For true doom and gloom, though, there was the discussion on Friday about "asymmetric threats," an exploration of whether nuclear, chemical or biological weapons could be used by rogue states or groups.

Some CEOs wondered openly about whether their factories or laboratories could become victims of theft, sabotage or attack, or, to bring the issue truly close to home, whether they were safe inside the Waldorf.

For all the worry, the protests were nonexistent Thursday and Friday. On Saturday, some 7,000 protesters gathered for nonviolent marches but there were 38 arrests.

Ever since the debacle of the World Trade Organization meeting in Seattle two years ago, store windows have been shattered and tear gas has been the official odor of meetings of world leaders. But near Park Avenue this week, windows were intact and the strongest smells have emerged from the coffee cups as idle police officers seek a place to stay warm.

Thus, New York bore no resemblance to Genoa, Italy, last summer, which was wrapped with razor wire to protect leaders of industrialized nations for their annual summit. Genoa was a ghost town of empty sidewalks and locked steel grates.

In contrast, traffic buzzed slowly around the East Side, and participants at the conference scooted across Lexington Avenue to pick up a latte at Starbucks. "Look!" said one amazed veteran of recent global conferences, "They've still got windows!"

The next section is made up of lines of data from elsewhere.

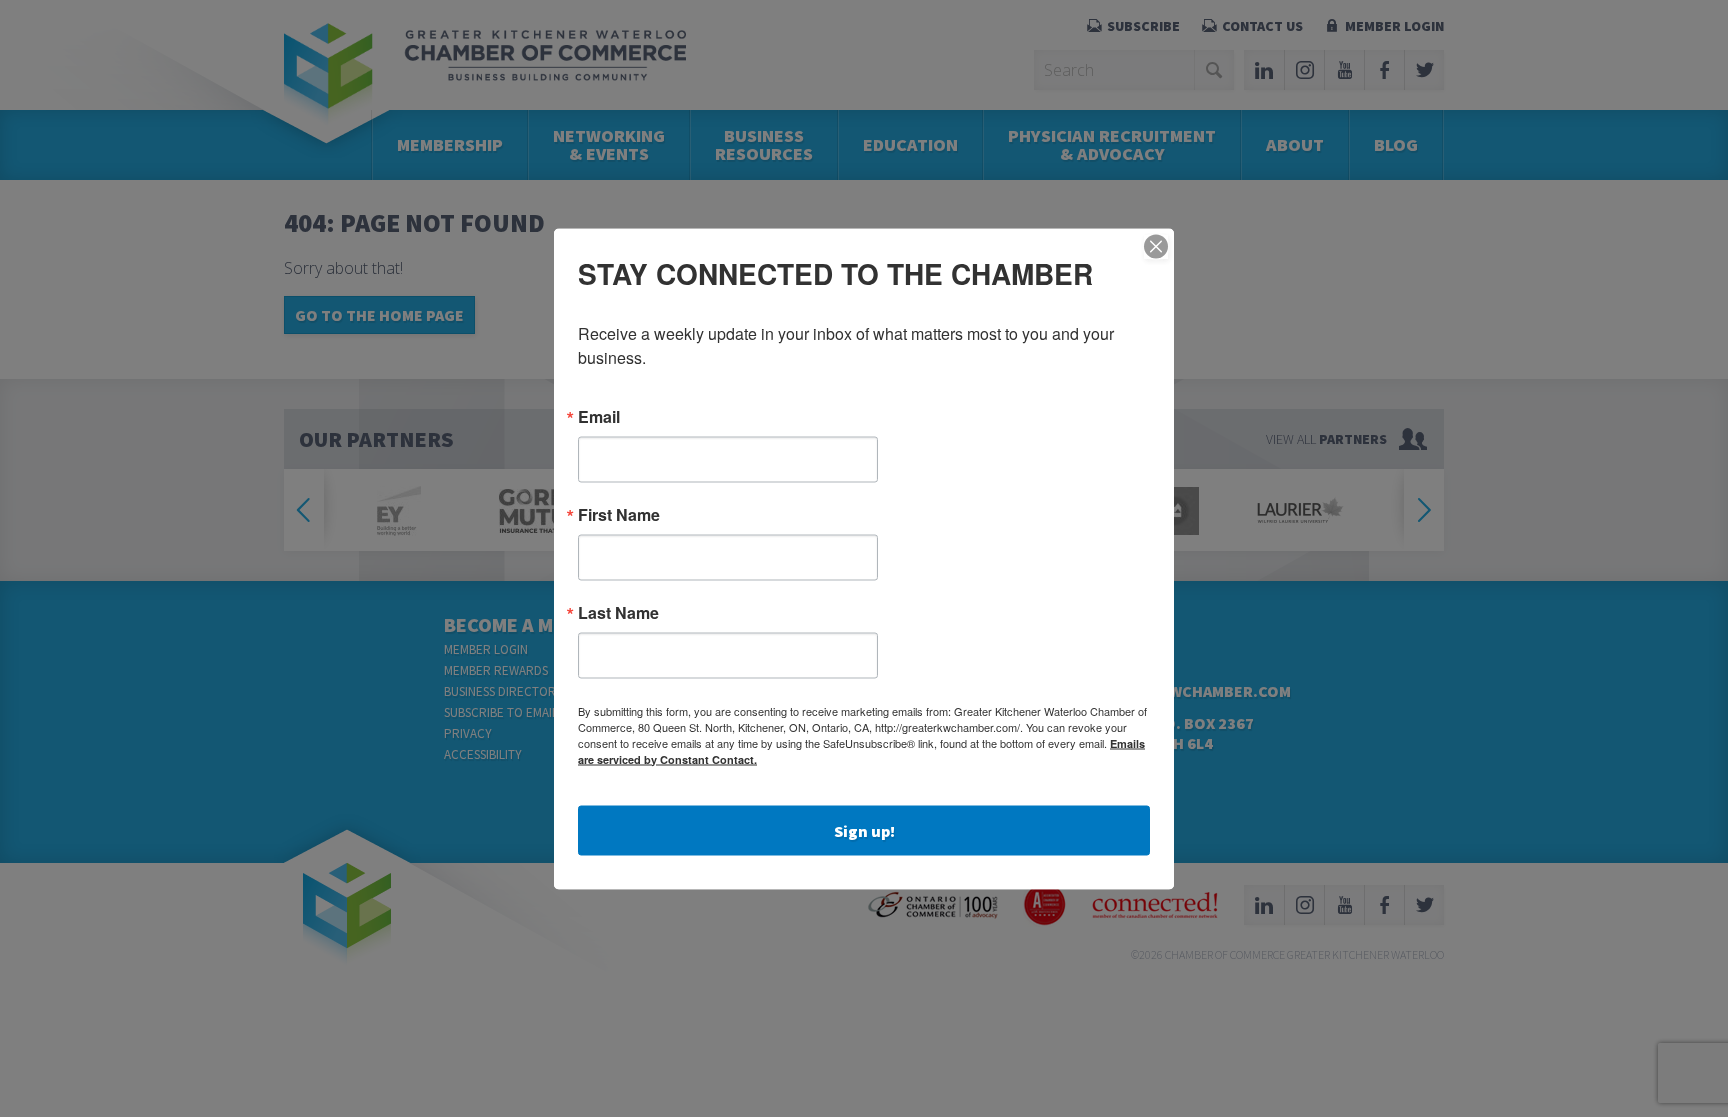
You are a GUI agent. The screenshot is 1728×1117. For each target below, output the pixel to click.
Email (599, 416)
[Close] (1156, 246)
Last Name (618, 612)
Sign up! (864, 830)
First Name (619, 514)
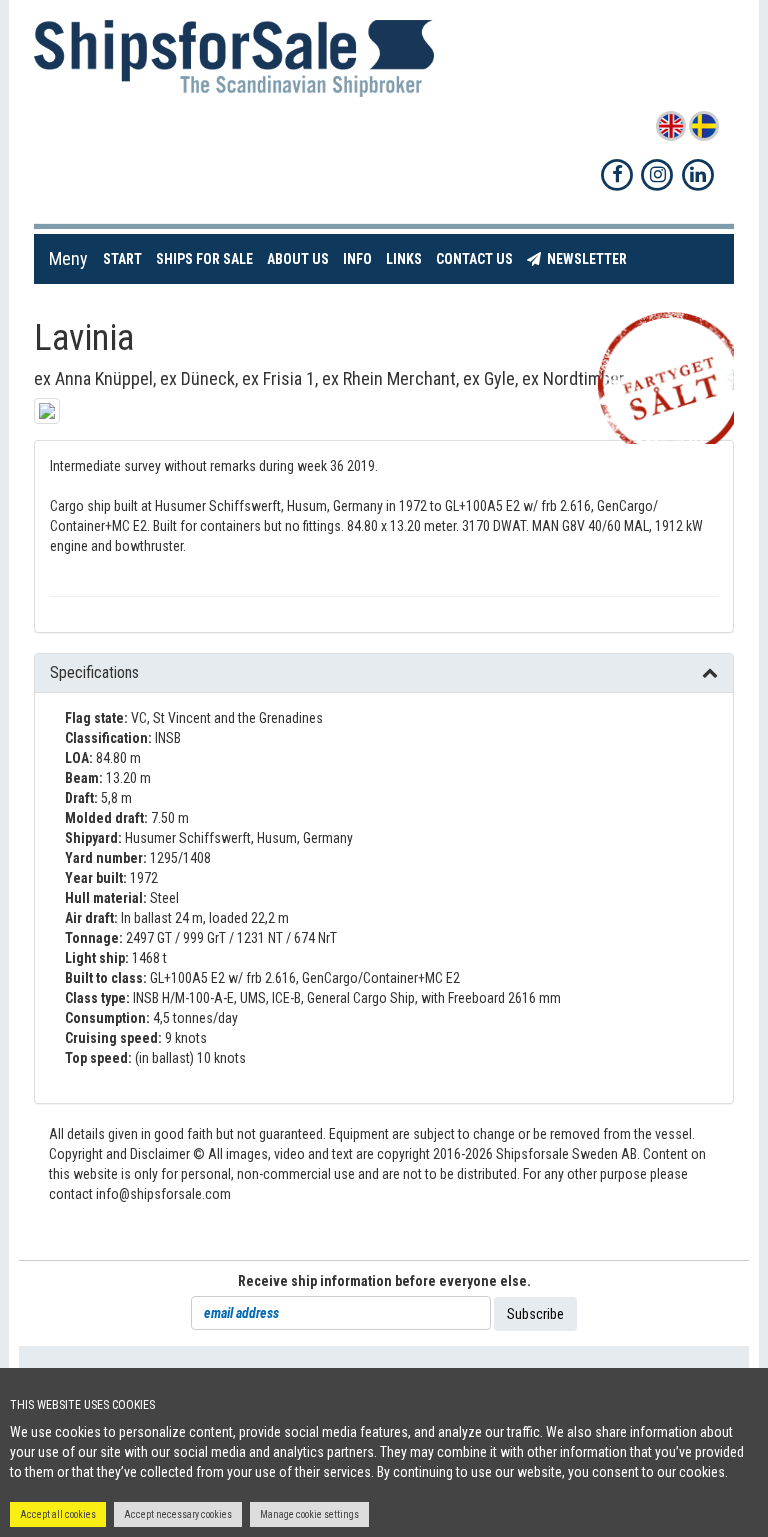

But if the ranks of the protesters were thinned, so were the ranks of the entrepreneurs.

A few years ago in Davos the world seemed more prosperous and the stars of the show were Bill Gates, the Microsoft chairman, and Silicon Valley CEOs who ran seminars like "Wiring the World," and mixed it up with bureaucrats on the question of whether the Internet would foster so-called virtual democracies -- like-minded people of many lands bringing about change.

This year, the seminars have more down-to-earth subjects, like survival. There was "The Future of Terrorism: What Are the Next Threats?" and "Crisis Management: Look Out Ahead."

Three years ago, Ted Turner entertained the elites with a discussion of how far media conglomerates could reach, boasting that CNN was making national borders irrelevant. Government officials sheepishly agreed.

But now borders are back and being secured. So is the power of government over private enterprise.

On Friday, the subject of one media panel was whether the American military would be within its rights to bomb broadcast facilities of al-Jazeera, the Arab satellite network, if it appeared to be giving aid to the enemy.

Former Senator Sam Nunn of Georgia warned that unlike nuclear material -- which is almost all controlled by governments -- chemical and biological agents are overwhelmingly in the hands of private industry, and that the responsibility should fall on corporations to devise ways to keep such material out of the hands of those who would misuse them.

"We're going to have to have a private sector effort here," he said, noting that if he were in business, "I'd want to get out in front" before the biological version of a Three Mile Island nuclear accident led to the imposition of "regulations that will stifle commerce."

Then the dispirited executives went to lunch, so that they could brace themselves for the afternoon session, "New Sources of Vulnerability: Thinking the Unthinkable."